Establishment of an Adjusted Prognosis Analysis Model for Initially Diagnosed Non–Small-Cell Lung Cancer With Brain Metastases From Sun Yat-Sen University Cancer Center
Current prognosis models for brain metastases (BMs) have not addressed the issue of either newly diagnosed non–small-cell lung cancer with BMs or the lung cancer genotype. Using the data from 1158 patients, we built a new prognosis model for initially diagnosed non–small-cell lung cancer with BMs. Our model includes the epidermal growth factor receptor genotype as an important prognostic factor for the first time and shows superiority for predicting patient prognosis.Background:
The current published prognosis models for brain metastases (BMs) from cancer have not addressed the issue of either newly diagnosed non–small-cell lung cancer (NSCLC) with BMs or the lung cancer genotype. We sought to build an adjusted prognosis analysis (APA) model, a new prognosis model specifically for NSCLC patients with BMs at the initial diagnosis using adjusted prognosis analysis (APA).Patients and Methods:
The model was derived using data from 1158 consecutive patients, with 837 in the derivation cohort and 321 in the validation cohort. The patients had initially received a diagnosis of BMs from NSCLC at Sun Yat-Sen University Cancer Center from 1994 to 2015. The prognostic factors analyzed included patient characteristics, disease characteristics, and treatments. The APA model was built according to the numerical score derived from the hazard ratio of each independent prognostic variable. The predictive accuracy of the APA model was determined using a concordance index and was compared with current prognosis models. The results were validated using bootstrap resampling and a validation cohort.Results:
We established 2 prognostic models (APA 1 and 2) for the whole group of patients and for those with known epidermal growth factor receptor (EGFR) genotype, respectively.
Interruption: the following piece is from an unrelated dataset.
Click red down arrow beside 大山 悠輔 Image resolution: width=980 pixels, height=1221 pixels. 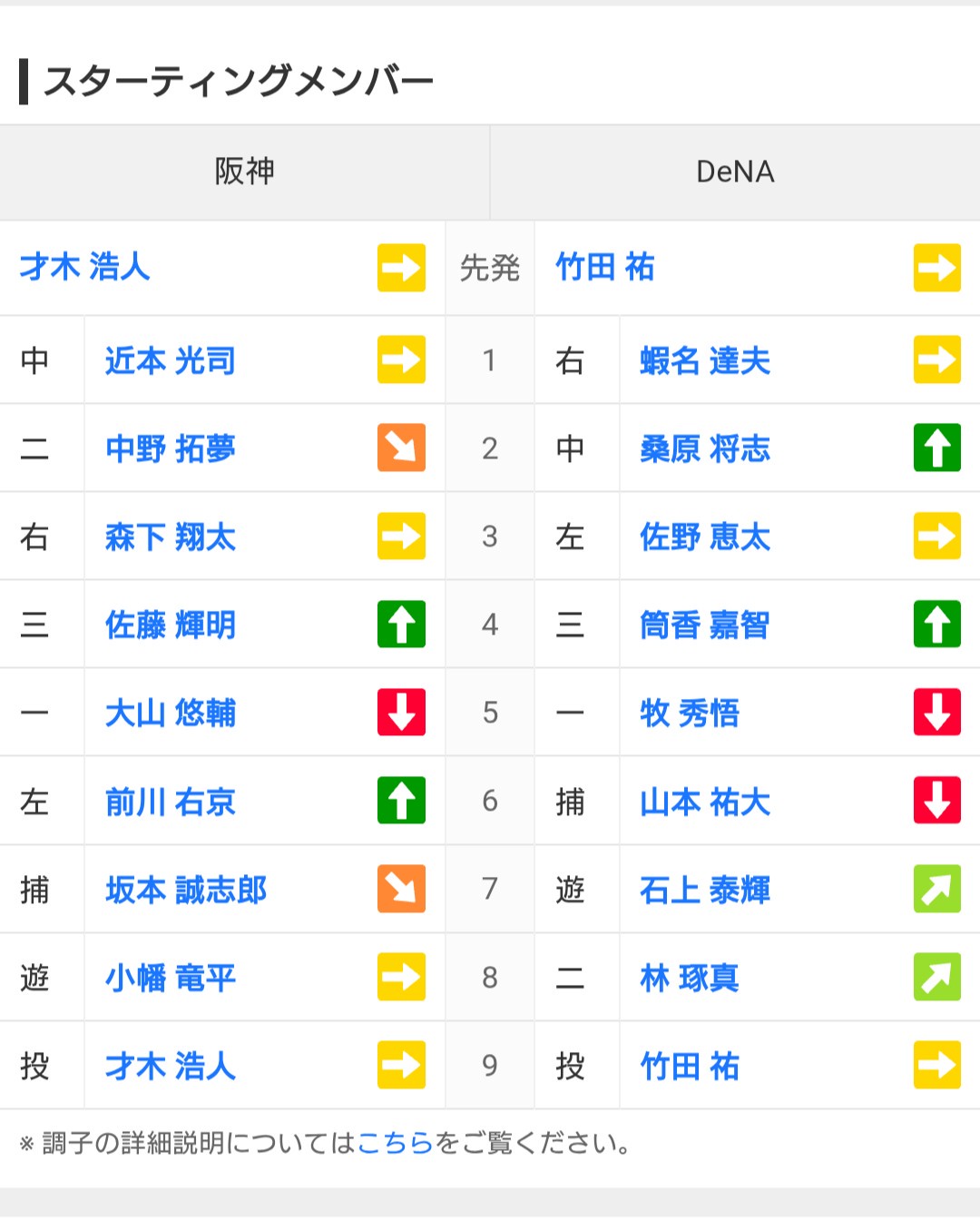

Six factors were independently associated with survival time: Karnofsky performance status, age, smoking history (replaced by EGFR mutation in APA 2), local treatment of intracranial metastases, EGFR-tyrosine kinase inhibitor treatment, and chemotherapy. Patients in the derivation cohort were stratified into low- (score, 0-2), moderate- (score, 3-5), and high-risk (score 6-7) groups according to the median survival time (16.6, 10.3, and 5.2 months, respectively; P < .001). The results were further confirmed in the validation cohort.Conclusion:
Compared with recursive partition analysis and graded prognostic assessment, APA seems to be more suitable for initially diagnosed NSCLC with BMs.